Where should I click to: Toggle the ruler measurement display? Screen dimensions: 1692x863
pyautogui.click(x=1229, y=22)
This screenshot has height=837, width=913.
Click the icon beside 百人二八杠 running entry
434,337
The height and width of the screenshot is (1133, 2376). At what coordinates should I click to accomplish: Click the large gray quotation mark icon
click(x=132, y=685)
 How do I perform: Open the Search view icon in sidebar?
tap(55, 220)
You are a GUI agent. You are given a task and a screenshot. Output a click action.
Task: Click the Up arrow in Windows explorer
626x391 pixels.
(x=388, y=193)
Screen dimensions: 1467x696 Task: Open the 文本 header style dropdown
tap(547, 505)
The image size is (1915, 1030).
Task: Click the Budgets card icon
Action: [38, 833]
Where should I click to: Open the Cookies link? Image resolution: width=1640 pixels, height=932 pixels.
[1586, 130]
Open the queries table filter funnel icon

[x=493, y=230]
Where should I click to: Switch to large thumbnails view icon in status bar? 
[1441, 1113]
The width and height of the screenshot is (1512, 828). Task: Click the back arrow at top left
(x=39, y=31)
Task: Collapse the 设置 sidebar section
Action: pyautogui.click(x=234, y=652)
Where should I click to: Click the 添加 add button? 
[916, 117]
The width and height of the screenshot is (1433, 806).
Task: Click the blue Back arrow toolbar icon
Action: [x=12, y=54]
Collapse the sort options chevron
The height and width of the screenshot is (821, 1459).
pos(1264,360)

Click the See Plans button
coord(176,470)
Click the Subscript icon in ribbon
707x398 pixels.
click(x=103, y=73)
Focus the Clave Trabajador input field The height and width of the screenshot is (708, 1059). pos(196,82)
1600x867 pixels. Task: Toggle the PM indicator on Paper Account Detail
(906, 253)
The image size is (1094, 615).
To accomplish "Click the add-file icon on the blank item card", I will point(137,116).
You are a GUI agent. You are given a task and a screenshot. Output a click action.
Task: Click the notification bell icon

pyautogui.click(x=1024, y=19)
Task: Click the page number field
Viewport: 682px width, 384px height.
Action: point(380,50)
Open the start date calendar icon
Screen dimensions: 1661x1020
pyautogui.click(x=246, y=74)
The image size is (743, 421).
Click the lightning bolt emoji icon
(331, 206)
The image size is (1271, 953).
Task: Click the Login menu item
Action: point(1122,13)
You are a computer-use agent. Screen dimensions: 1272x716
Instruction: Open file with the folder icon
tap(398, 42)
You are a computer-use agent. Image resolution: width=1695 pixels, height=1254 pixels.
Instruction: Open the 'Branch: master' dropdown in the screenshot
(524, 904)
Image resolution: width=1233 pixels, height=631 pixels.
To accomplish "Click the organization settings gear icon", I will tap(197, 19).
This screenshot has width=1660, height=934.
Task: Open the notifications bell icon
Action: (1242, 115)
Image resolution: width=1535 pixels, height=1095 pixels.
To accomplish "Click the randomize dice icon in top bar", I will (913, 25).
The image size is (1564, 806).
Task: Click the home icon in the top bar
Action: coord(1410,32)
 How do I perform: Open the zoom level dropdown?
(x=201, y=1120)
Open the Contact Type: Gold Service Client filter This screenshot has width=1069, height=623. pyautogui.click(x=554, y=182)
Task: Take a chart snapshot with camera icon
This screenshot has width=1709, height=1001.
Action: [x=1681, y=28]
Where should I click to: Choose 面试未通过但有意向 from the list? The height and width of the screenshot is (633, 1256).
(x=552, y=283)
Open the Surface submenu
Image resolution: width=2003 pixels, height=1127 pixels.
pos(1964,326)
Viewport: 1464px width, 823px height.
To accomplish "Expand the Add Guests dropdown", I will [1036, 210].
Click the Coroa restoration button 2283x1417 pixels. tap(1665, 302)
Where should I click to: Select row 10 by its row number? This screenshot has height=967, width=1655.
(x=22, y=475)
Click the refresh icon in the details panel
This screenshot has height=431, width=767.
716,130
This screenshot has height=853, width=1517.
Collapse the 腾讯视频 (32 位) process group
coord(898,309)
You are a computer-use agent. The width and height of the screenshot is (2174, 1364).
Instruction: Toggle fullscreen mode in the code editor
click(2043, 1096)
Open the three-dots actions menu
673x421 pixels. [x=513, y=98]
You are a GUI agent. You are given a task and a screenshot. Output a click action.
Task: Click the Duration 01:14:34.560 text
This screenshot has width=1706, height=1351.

Brief :: Print the records again in their entirety, character for character.

Answer to this problem ::
Where should I click to: Toggle the ruler measurement display? Screen dimensions: 1692x863
pyautogui.click(x=1229, y=22)
This screenshot has height=837, width=913.
Click the icon beside 百人二八杠 running entry
434,337
The height and width of the screenshot is (1133, 2376). At what coordinates should I click to accomplish: Click the large gray quotation mark icon
click(x=132, y=685)
 How do I perform: Open the Search view icon in sidebar?
tap(55, 220)
You are a GUI agent. You are given a task and a screenshot. Output a click action.
Task: Click the Up arrow in Windows explorer
626x391 pixels.
(x=388, y=193)
Screen dimensions: 1467x696 Task: Open the 文本 header style dropdown
tap(547, 505)
The image size is (1915, 1030).
Task: Click the Budgets card icon
Action: [38, 833]
Where should I click to: Open the Cookies link? Image resolution: width=1640 pixels, height=932 pixels.
[1586, 130]
Open the queries table filter funnel icon

[x=493, y=230]
Where should I click to: Switch to large thumbnails view icon in status bar? 
[1441, 1113]
The width and height of the screenshot is (1512, 828). Task: Click the back arrow at top left
(x=39, y=31)
Task: Collapse the 设置 sidebar section
Action: pyautogui.click(x=234, y=652)
Where should I click to: Click the 添加 add button? 
[916, 117]
The width and height of the screenshot is (1433, 806).
Task: Click the blue Back arrow toolbar icon
Action: [x=12, y=54]
Collapse the sort options chevron
The height and width of the screenshot is (821, 1459).
pos(1264,360)

Click the See Plans button
coord(176,470)
Click the Subscript icon in ribbon
707x398 pixels.
click(x=103, y=73)
Focus the Clave Trabajador input field The height and width of the screenshot is (708, 1059). pos(196,82)
1600x867 pixels. Task: Toggle the PM indicator on Paper Account Detail
(906, 253)
The image size is (1094, 615).
To accomplish "Click the add-file icon on the blank item card", I will point(137,116).
You are a GUI agent. You are given a task and a screenshot. Output a click action.
Task: Click the notification bell icon

pyautogui.click(x=1024, y=19)
Task: Click the page number field
Viewport: 682px width, 384px height.
Action: point(380,50)
Open the start date calendar icon
Screen dimensions: 1661x1020
pyautogui.click(x=246, y=74)
The image size is (743, 421).
Click the lightning bolt emoji icon
(331, 206)
The image size is (1271, 953).
Task: Click the Login menu item
Action: point(1122,13)
You are a computer-use agent. Screen dimensions: 1272x716
Instruction: Open file with the folder icon
tap(398, 42)
You are a computer-use agent. Image resolution: width=1695 pixels, height=1254 pixels.
Instruction: Open the 'Branch: master' dropdown in the screenshot
(524, 904)
Image resolution: width=1233 pixels, height=631 pixels.
To accomplish "Click the organization settings gear icon", I will tap(197, 19).
This screenshot has width=1660, height=934.
Task: Open the notifications bell icon
Action: (1242, 115)
Image resolution: width=1535 pixels, height=1095 pixels.
To accomplish "Click the randomize dice icon in top bar", I will (913, 25).
The image size is (1564, 806).
Task: Click the home icon in the top bar
Action: coord(1410,32)
 How do I perform: Open the zoom level dropdown?
(x=201, y=1120)
Open the Contact Type: Gold Service Client filter This screenshot has width=1069, height=623. pyautogui.click(x=554, y=182)
Task: Take a chart snapshot with camera icon
This screenshot has width=1709, height=1001.
Action: [x=1681, y=28]
Where should I click to: Choose 面试未通过但有意向 from the list? The height and width of the screenshot is (633, 1256).
(x=552, y=283)
Open the Surface submenu
Image resolution: width=2003 pixels, height=1127 pixels.
pos(1964,326)
Viewport: 1464px width, 823px height.
To accomplish "Expand the Add Guests dropdown", I will [1036, 210].
Click the Coroa restoration button 2283x1417 pixels. tap(1665, 302)
Where should I click to: Select row 10 by its row number? This screenshot has height=967, width=1655.
(x=22, y=475)
Click the refresh icon in the details panel
This screenshot has height=431, width=767.
716,130
This screenshot has height=853, width=1517.
Collapse the 腾讯视频 (32 位) process group
coord(898,309)
You are a computer-use agent. The width and height of the screenshot is (2174, 1364).
Instruction: Toggle fullscreen mode in the code editor
click(2043, 1096)
Open the three-dots actions menu
673x421 pixels. [x=513, y=98]
You are a GUI agent. You are given a task and a screenshot. Output a click action.
Task: Click the Duration 01:14:34.560 text
This screenshot has width=1706, height=1351.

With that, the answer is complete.